April 4, 2020 - Nom Geo
Oil prices are set to skyrocket later this year and here is why…
Under the pressure of delayed oil field projects and an expected bounce of demand in a post-COVID19 world, oil prices have only one way to go from here – and that is up!
Historically, the lowering of the price of crude oil resulted in increased consumption of gasoline and diesel and a fall in investments in new oilfield production. This ultimately led to a tightening of supply and a return to higher prices. Because of the impact that prices have on demand, most major oil companies would prefer an outlook that lies in between the high and low price poles. The advantage an oil major would have is that it has the capital and scale to benefit from both high and low price scenarios. However the most desirable equilibrium lies in the mid-price ranges of $60 to $90 per barrel. A low oil price has the effect of avoiding a flood of competing projects by smaller competitors, and because majors take a long term outlook, these periods of low prices afford them opportunities to snap up new acreage and fields as well as the all-important share-buybacks that accompany hard times. Conversely, very high oil prices result in capacity bottlenecks among engineering providers such as platform fabricators as well as placing a strain on mid-stream infrastructures that represent the all-important take-away capacity. These stresses are magnified by the elastic nature of demand which dampens consumption whenever prices are high and drives consumption in periods of low prices.
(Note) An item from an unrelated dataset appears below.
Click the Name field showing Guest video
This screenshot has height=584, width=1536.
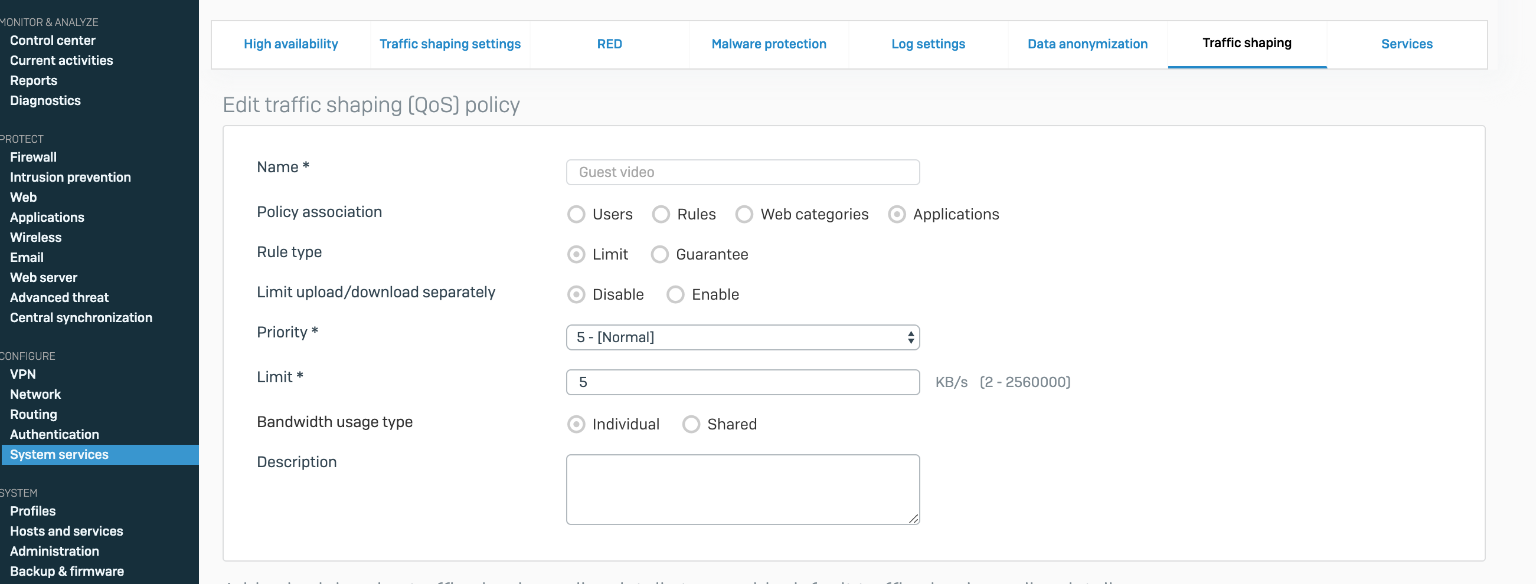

Large oil price fluctuations can also be magnified by time lag for the adjustment in supply capacity. In times of low price, cash strapped nationalized oil companies try to retain market share (a tendency which led to the formation of the OPEC price cartel). In times of soaring prices, new supply which can take years to build, is developed to capture the higher prices often risks missing the boat.
Most conventional oilfields are able to produce crude oil at well under $35 per barrel; In fact the average for Africa and the Middle East is likely to be closer to $10/ barrel. But despite low production costs, the key issue for nations in these regions is the over-reliance by most governments on oil money; as the profitability window shrinks, so too do their national revenues.
Large conventional oilfields take years (5 years at least) to develop and require huge upfront investments where cost-recovery necessitates the immediate start to production regardless of market prices. While operating and capital costs per barrel are often 20 to 50% that of shale, the imposition of exorbitant royalties along with political interference in underdeveloped producer nations often places them at higher risks.
Shale on the other hand is able to respond rapidly, usually in timeframes of half a year. In the USA and Canada these are uncoupled from government interference, which allows most shale operators to drill new wells in anticipation of the right moment to proceed to completion (hydraulic fracture) and then to production at the wellhead. This inventory of Drilled Uncompleted Wells (DUCs), mainly in Texas, Oklahoma, North Dakota and New Mexico can be likened to a loaded and cocked gun aimed at oil markets. Bringing DUCs on-stream is timed to coincide with desired market price and demand signals. Unlike their conventional counterparts, shale investments are incremental by nature and capital costs are rapidly recovered or written down. Wells range from $1m up to $10m in terms of upfront costs and often produce over 50% of their reserve in 3 to 5 years.
The risk profiles of different oil field projects translates into different calculations concerning the time-value of the upfront capital and this may be another factor that has driven up shale production in the US oil patch. In this regard, the ability to build up an inventory of DUC wells and the incremental nature of development can be counterbalanced against the higher cost to bring the crude to the wellhead. While large offshore oilfields can achieve breakeven under $30 per barrel, shale producers struggle to breakeven at less $45 per barrel, or even higher. As such, venture capital tends to flee the USA’s shale oil patch whenever oil prices fall lower than $50 per barrel.
The current low prices will be disastrous for many operators – but there will be an uptick in the mergers and acquisitions space in the USA, Canada, the UK and Norway.